« Nos travaux montrent que la capacité du cerveau à traiter l’information auditive est perturbée. Cela signifie qu’il n’y a pas seulement les fonctions cognitives qui sont atteintes par les commotions cérébrales. Les fonctions sensorielles comme l’audition peuvent aussi l’être », explique Dave Ellemberg, professeur au Département de kinésiologie de l’Université de Montréal et coauteur de l’étude.

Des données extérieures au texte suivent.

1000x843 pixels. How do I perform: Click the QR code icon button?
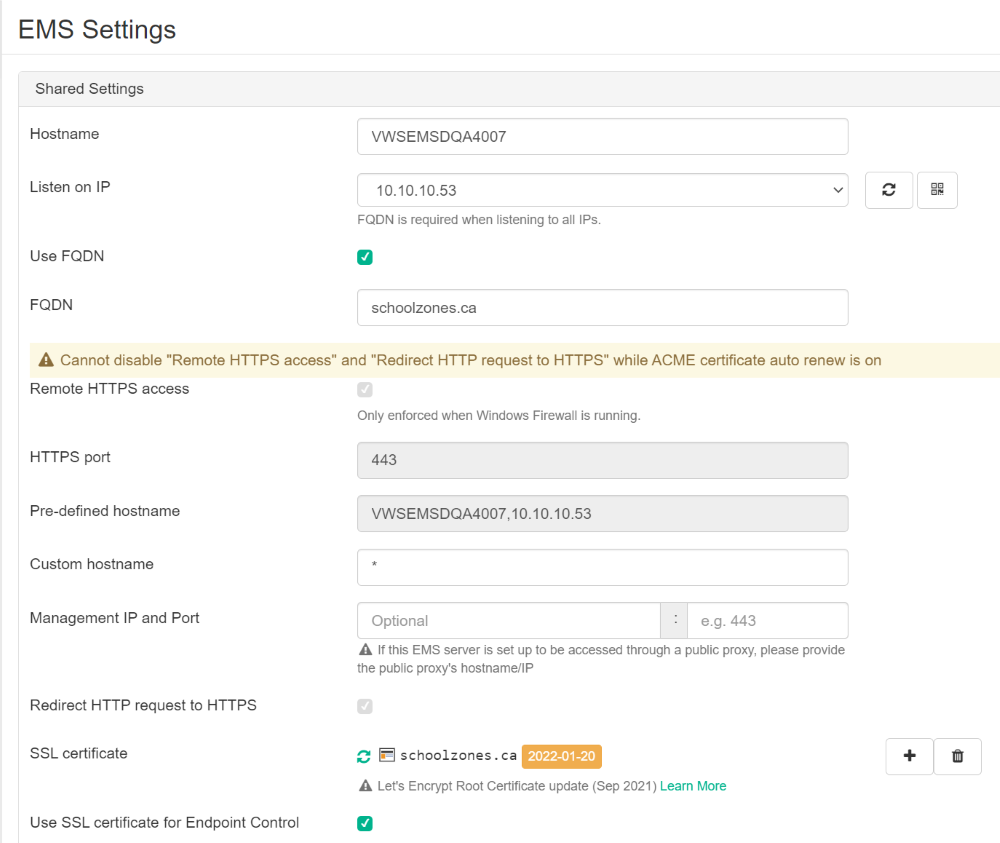tap(937, 190)
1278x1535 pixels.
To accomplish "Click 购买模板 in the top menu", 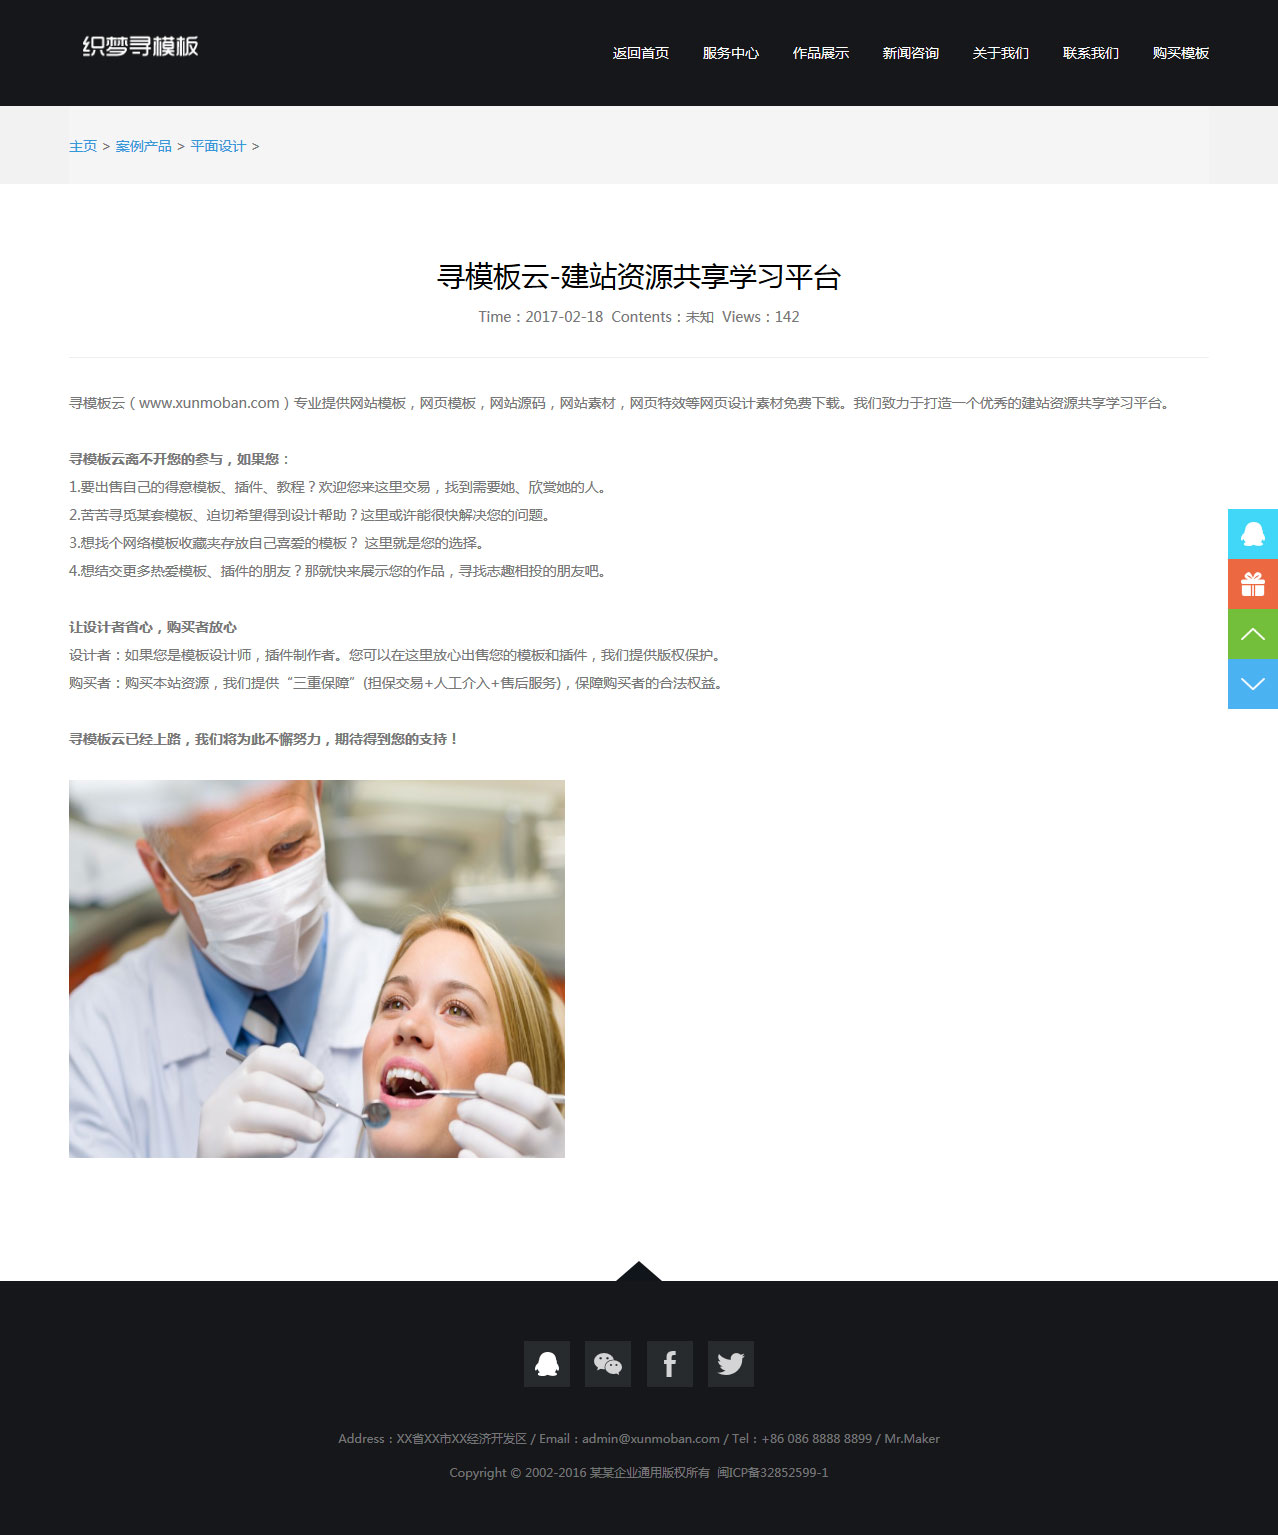I will 1180,53.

Les résultats de cette étude publiée dans Ear & Hearing ont de quoi inquiéter. Seize athlètes membres d’équipes collégiales et universitaires âgés de 21 à 29 ans et pratiquant le football y ont testé leur audition selon un protocole scientifique. 8 d’entre eux avaient déjà subi au cours des 10 dernières années entre 1 et 5 commotions cérébrales.
Premier constat : le système auditif de tous les participants ne présentait pas de dysfonctionnement « mécanique », c'est-à-dire que leur appareil auditif accueillait, amplifiait et transmettaient normalement les sons au cerveau.
Second constat, inquiétant celui-là : 5 participants ayant souffert de traumatismes ont présenté des déficiences dans le traitement « cérébral » des informations sensorielles. Ils présentaient en effet des difficultés à déchiffrer les sons, et ce, même parmi ceux dont les commotions remontaient à plus de dix ans.
« Cela nous indique que les aires primaires du cerveau qui sont responsables des informations sensorielles comme le cortex auditif sont perturbées par les traumatismes crâniens, et cela durant de nombreuses années », explique le professeur Ellemberg, qui a supervisé la présente étude.